[Saved entries]
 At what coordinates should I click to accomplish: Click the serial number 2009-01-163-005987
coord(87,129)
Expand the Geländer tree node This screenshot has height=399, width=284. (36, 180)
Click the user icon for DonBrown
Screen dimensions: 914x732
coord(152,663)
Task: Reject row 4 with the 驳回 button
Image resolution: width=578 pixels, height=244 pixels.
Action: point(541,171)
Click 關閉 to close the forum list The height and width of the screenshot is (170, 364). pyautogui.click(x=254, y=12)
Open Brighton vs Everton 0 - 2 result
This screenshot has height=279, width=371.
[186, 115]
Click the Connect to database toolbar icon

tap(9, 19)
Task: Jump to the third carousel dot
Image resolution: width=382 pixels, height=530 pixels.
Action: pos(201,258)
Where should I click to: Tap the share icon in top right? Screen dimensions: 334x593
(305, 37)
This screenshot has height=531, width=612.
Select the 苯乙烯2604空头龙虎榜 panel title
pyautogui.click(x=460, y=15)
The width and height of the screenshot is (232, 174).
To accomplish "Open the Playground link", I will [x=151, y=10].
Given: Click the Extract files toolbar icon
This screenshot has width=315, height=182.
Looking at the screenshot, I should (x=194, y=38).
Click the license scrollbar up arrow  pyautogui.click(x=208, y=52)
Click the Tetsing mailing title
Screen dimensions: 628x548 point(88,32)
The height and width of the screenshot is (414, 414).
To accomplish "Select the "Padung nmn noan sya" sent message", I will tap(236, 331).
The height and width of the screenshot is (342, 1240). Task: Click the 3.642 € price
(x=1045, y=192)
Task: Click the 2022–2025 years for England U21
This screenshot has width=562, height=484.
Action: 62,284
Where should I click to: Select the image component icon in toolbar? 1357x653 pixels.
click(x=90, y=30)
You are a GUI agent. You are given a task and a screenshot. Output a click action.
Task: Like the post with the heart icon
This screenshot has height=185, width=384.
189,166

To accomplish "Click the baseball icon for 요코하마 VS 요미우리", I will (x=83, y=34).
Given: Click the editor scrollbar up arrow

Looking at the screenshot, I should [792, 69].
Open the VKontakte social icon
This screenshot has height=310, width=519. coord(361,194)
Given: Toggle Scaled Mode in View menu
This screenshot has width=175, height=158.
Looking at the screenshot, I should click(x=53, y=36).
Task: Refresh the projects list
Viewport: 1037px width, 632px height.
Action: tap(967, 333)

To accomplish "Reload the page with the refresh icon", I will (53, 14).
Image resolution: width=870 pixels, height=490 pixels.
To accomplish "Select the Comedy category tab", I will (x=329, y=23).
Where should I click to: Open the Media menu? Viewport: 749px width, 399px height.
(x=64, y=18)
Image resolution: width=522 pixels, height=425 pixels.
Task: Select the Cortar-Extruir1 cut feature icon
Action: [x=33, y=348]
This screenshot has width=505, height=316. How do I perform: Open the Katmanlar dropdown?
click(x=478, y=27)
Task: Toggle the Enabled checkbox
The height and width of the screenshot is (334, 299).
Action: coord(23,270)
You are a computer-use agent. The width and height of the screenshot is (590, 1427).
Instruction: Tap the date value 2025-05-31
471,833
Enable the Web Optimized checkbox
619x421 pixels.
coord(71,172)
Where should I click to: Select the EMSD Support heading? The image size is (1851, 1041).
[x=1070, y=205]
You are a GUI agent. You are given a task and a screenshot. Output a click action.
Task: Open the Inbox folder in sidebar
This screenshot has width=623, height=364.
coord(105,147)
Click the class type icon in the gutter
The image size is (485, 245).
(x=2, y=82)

*TRY IT*:
What lines hold the string "checkbox"? Pick them out of the data.

*RESPONSE TO THIS TASK*:
Task: Toggle the Enabled checkbox
Enable the Web Optimized checkbox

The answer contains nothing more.